▶ **Given exercise**:
Print the records again without any change, beginning at the line that contains "Open the Контакты link" and ending after the line that contains "click(x=62, y=24)".

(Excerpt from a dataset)

○ ○ ○ ○ ○

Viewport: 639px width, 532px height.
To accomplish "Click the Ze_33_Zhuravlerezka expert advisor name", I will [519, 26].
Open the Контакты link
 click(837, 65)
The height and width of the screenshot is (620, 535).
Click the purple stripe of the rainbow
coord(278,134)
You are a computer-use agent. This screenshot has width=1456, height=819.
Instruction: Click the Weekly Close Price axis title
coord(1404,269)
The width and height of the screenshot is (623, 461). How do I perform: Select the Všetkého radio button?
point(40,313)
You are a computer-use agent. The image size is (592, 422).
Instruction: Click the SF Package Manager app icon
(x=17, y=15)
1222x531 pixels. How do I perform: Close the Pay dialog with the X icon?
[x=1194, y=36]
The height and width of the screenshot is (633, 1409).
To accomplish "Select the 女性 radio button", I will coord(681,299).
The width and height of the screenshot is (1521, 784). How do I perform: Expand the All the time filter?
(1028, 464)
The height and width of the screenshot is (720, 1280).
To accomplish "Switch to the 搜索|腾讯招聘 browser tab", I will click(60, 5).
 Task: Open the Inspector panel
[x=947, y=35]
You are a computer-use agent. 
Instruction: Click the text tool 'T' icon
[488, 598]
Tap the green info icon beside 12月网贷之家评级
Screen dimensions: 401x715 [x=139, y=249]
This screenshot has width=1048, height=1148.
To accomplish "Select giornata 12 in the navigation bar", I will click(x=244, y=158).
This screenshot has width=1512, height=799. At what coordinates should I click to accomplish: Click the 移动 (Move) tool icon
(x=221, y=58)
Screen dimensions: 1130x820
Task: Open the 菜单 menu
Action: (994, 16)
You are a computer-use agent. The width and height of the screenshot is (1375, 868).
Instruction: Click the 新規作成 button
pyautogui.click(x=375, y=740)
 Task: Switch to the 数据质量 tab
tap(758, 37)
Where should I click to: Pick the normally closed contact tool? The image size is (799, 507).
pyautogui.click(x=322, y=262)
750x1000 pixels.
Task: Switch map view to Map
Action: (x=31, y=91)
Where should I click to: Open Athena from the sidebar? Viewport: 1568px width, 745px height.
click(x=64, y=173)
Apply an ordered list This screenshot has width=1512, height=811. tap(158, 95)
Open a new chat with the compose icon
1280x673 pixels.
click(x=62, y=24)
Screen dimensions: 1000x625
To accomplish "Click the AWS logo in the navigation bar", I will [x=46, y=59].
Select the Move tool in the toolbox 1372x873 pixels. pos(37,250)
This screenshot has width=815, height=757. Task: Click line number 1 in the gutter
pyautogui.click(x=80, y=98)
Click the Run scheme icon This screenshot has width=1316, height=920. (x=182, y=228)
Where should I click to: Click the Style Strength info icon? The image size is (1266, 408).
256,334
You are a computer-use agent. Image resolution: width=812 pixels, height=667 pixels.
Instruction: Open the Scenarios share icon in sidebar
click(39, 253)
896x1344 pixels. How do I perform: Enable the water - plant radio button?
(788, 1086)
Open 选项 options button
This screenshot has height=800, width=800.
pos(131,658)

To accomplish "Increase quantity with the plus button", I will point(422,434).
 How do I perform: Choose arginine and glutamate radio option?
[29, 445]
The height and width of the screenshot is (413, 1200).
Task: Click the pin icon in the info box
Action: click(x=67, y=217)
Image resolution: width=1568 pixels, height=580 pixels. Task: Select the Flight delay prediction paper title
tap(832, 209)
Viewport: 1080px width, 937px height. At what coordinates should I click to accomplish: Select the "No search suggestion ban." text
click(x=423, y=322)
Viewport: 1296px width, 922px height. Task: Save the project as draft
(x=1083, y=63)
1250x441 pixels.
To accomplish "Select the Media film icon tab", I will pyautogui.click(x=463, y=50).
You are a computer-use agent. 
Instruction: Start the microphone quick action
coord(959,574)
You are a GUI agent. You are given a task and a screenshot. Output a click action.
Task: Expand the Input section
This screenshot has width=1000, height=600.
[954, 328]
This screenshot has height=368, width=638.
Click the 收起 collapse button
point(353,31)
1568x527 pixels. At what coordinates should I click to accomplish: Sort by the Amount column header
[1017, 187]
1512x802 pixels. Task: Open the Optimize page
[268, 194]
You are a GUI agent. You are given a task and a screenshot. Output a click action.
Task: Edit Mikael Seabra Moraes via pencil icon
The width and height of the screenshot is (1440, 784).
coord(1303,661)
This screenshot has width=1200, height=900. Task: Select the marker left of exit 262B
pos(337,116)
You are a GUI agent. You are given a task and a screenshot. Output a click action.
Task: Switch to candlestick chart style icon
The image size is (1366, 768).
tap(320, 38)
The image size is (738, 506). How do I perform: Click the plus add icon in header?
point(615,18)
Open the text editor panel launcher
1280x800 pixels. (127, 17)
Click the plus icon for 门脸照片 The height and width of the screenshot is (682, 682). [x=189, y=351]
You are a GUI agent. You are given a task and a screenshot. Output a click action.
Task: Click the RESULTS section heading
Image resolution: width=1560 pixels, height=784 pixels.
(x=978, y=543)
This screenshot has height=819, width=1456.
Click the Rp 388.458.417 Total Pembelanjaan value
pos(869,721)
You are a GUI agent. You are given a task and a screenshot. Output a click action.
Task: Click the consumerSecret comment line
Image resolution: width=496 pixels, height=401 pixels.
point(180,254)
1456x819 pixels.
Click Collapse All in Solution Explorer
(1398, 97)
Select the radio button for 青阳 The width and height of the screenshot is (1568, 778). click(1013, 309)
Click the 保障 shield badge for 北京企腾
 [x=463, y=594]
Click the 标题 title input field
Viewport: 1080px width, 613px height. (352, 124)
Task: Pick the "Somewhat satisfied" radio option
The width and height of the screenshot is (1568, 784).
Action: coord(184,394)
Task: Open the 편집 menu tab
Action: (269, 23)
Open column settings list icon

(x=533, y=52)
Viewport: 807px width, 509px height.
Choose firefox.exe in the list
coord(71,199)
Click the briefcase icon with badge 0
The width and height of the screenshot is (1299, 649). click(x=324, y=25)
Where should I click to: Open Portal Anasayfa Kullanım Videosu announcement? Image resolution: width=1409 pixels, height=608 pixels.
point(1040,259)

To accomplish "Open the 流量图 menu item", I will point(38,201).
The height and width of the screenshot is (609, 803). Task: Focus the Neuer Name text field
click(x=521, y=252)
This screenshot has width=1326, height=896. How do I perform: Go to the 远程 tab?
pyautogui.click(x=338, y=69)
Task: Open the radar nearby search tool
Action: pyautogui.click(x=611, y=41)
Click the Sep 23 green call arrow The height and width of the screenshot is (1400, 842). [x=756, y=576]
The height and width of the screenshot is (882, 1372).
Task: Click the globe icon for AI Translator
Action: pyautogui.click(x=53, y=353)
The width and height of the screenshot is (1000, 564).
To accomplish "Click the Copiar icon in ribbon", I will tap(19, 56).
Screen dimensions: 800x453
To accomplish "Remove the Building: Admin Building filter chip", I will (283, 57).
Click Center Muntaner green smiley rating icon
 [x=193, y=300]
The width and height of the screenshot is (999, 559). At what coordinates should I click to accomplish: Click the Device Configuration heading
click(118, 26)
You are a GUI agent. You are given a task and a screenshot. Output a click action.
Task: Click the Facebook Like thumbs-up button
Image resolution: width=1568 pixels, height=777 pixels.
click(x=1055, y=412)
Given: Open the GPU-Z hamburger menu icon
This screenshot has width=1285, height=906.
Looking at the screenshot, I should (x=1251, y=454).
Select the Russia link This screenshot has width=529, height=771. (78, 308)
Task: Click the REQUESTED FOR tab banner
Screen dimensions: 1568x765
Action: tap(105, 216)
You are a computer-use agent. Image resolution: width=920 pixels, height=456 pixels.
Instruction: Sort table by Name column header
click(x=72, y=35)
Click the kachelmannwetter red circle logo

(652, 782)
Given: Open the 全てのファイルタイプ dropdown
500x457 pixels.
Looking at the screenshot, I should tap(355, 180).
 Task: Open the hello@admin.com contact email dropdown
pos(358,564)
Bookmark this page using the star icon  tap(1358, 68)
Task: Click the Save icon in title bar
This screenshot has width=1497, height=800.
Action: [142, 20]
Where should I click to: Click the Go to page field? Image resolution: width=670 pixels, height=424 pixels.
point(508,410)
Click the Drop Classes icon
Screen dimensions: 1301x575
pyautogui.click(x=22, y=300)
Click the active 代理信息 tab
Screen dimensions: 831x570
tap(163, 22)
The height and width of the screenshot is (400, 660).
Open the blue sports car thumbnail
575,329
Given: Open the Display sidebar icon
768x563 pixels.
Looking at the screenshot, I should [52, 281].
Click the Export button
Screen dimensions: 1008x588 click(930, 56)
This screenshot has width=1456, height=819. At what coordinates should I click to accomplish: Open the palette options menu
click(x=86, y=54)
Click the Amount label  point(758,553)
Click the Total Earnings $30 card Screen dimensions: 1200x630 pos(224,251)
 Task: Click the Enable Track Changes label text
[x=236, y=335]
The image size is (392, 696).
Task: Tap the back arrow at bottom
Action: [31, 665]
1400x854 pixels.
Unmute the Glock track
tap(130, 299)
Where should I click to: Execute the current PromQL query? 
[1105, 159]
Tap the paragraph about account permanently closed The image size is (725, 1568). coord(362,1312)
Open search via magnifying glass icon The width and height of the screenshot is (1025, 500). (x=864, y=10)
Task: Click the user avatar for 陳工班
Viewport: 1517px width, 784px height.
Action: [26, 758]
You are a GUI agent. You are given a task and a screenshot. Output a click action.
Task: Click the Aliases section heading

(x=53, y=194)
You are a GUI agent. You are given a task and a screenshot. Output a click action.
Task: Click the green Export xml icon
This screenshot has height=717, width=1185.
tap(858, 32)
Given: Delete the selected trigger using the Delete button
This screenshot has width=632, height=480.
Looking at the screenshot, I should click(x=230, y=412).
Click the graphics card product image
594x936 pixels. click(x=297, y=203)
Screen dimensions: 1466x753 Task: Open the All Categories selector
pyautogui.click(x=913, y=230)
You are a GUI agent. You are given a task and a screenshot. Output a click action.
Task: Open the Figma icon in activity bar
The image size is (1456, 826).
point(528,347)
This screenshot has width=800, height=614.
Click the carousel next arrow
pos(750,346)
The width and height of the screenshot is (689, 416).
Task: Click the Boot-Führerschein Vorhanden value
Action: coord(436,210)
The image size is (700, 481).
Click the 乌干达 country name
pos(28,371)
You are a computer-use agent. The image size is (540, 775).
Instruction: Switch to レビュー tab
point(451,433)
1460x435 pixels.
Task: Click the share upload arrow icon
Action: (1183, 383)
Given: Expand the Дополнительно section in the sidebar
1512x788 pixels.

○ ○ ○ ○ ○

▶ **Solution for this task**:
Open the Контакты link
 click(837, 65)
The height and width of the screenshot is (620, 535).
Click the purple stripe of the rainbow
coord(278,134)
You are a computer-use agent. This screenshot has width=1456, height=819.
Instruction: Click the Weekly Close Price axis title
coord(1404,269)
The width and height of the screenshot is (623, 461). How do I perform: Select the Všetkého radio button?
point(40,313)
You are a computer-use agent. The image size is (592, 422).
Instruction: Click the SF Package Manager app icon
(x=17, y=15)
1222x531 pixels. How do I perform: Close the Pay dialog with the X icon?
[x=1194, y=36]
The height and width of the screenshot is (633, 1409).
To accomplish "Select the 女性 radio button", I will coord(681,299).
The width and height of the screenshot is (1521, 784). How do I perform: Expand the All the time filter?
(1028, 464)
The height and width of the screenshot is (720, 1280).
To accomplish "Switch to the 搜索|腾讯招聘 browser tab", I will click(60, 5).
 Task: Open the Inspector panel
[x=947, y=35]
You are a computer-use agent. 
Instruction: Click the text tool 'T' icon
[488, 598]
Tap the green info icon beside 12月网贷之家评级
Screen dimensions: 401x715 [x=139, y=249]
This screenshot has width=1048, height=1148.
To accomplish "Select giornata 12 in the navigation bar", I will click(x=244, y=158).
This screenshot has width=1512, height=799. At what coordinates should I click to accomplish: Click the 移动 (Move) tool icon
(x=221, y=58)
Screen dimensions: 1130x820
Task: Open the 菜单 menu
Action: (994, 16)
You are a computer-use agent. The width and height of the screenshot is (1375, 868).
Instruction: Click the 新規作成 button
pyautogui.click(x=375, y=740)
 Task: Switch to the 数据质量 tab
tap(758, 37)
Where should I click to: Pick the normally closed contact tool? The image size is (799, 507).
pyautogui.click(x=322, y=262)
750x1000 pixels.
Task: Switch map view to Map
Action: (x=31, y=91)
Where should I click to: Open Athena from the sidebar? Viewport: 1568px width, 745px height.
click(x=64, y=173)
Apply an ordered list This screenshot has width=1512, height=811. tap(158, 95)
Open a new chat with the compose icon
1280x673 pixels.
click(x=62, y=24)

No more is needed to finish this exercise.